= SUPPLIED PASSAGE =
Dec 10 2011

26 weeks- no surgery, trying electric acupuncture

Published by mtbrider at 1:07 pm under Uncategorized

After putting up for a few months of tendonitis after my ATR I have started to try electric acupuncture. Had my first session yesterday. I usually feel about pain of 4/10 in my heel in the evenings and last night it was about 1/10. Best night in the last 6 months by far! Going back for another session next Friday. Anyone had a crack at this?

7 Responses to “26 weeks- no surgery, trying electric acupuncture”

  1. ryanbon 10 Dec 2011 at 4:55 pm

    That’s great news MTB. It will be interesting to see if the results are long-lasting. I wonder if it’s causing a physical improvement (maybe relaxing muscles, reducing stress on the injury or something) or acting more through masking/blocking pain… Either way, it’s great that you’re having such a positive reaction with it-

  2. normofthenorthon 11 Dec 2011 at 7:31 pm

    Needles with little low-current electrodes hooked up to them? I think I had that for a backache once, and my wife had it for RSI/carpal-tunnel. It didn’t hurt me, and it seemed to help her a lot.

= DATA =

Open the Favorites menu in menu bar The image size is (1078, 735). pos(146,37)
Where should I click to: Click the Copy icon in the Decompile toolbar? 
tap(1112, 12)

= WHAT YOU WILL DO =
Decide whether each statement agrees with the blog post on electric acupuncture. For each, answer yes or no and quote the words from the post that settle it.
1. The writer had surgery for the injury.
2. After the first session, the writer's evening heel pain was lower than usual.
3. The person who wrote the second reply says the treatment hurt.

= WRITTEN RESPONSE =
1. No: "26 weeks- no surgery"
2. Yes: "I usually feel about pain of 4/10 in my heel in the evenings and last night it was about 1/10"
3. No: "It didn’t hurt me"